Size effects of the explanatory variables for the best model (delta AICc = 0) explaining the species richness (q = 0) of agaricoid (a), corticioid (b), gasteroid fungi (c) and microfungi (d). Red error bars indicate a negative effect, blue ones a positive effect. Explanatory variables written in bold have a significant effect
Discussion
Our study on fungal diversity from ancient forests soils of South-West France, joins recent works exploring the landscape ecology of microbial communities. Our results illustrate the mixed effect of both present forest quantity and past landscape fragmentation on soil fungi, and the need to consider several landscape descriptors when studying hyper-diverse communities such as fungal ones as suggested by Su et al. (2022).
Our results evidence the negative relationship between past forest fragmentation and the local diversity of fungal communities associated with ancient forest soils, whatever the Hill numbers used to describe the fungal diversity. We therefore validate our first hypothesis, but only for past and not present forest fragmentation. This pattern could reflect an extinction debt for fungal communities in ancient forests (Jackson and Sax 2010). Dispersal limitations could explain this result, which is further supported by the negative relationship between past forest fragmentation and microfungi and corticioid diversity, and the lack of effect for the wind-dispersed agaricoid fungi. Several studies point out the dispersal limitations of either ectomycorrhizal or dead wood associated fungi in fragmented habitats (Peay et al. 2012; Abrego and Salcedo 2014; Boeraeve et al. 2018b) but did not necessarily highlight this legacy effect. Considering the current dynamic of forests throughout Europe, ancient forests would appear to be less and less fragmented (Palmero-Iniesta et al. 2020). However, our results suggest a long-lasting legacy effects of forest fragmentation on soil fungal communities, opening major questions on the conservation of these unique habitats, as well as their positive impact on surrounded forest biodiversity.

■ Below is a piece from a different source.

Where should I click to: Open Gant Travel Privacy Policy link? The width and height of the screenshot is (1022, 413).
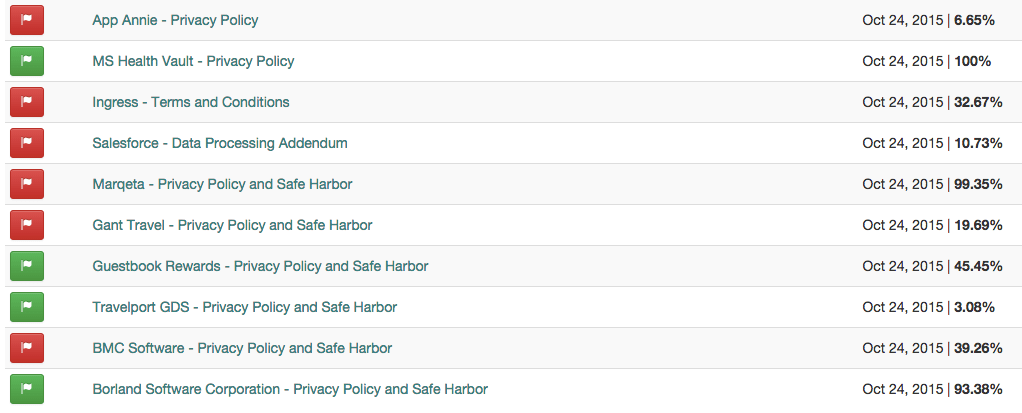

Following our second hypothesis and the HAH hypothesis, the present quantity of forest in the landscape has a positive effect on soil fungal diversity. This result highlights the importance of considering the negative impact of habitat loss, not only of fragmentation, on fungal communities. Moreover, in our study zone, the forest cover doubled on average compared to the records of the nineteenth century, potentially creating new habitats for fungal diversity. However, only the present and not ancient forest quantity has a positive effect on soil fungi diversity, contrasting with Mennicken et al. (2020). The landscape context is clearly different from the Cevennes National Park where this previous study took place. Indeed, quantities of ancient and present forest were particularly contrasted (Mennicken et al. 2020), and present forest fragmentation was reduced but was not studied per se. Future meta-analyses would be particularly useful to integrate these different results and contribute to a larger synthesis on the effect of forest quantity for soil fungal communities. More generally, including landscape descriptors should be considered in future studies on soil fungal communities, as they could explain part of diversity changes, exactly as soil characteristics do. On this aspect our results confirm the importance of soil factors such as pH, C/N ratio and P Olsen, as observed in large-scale analysis on fungal diversity (Tedersoo et al. 2014).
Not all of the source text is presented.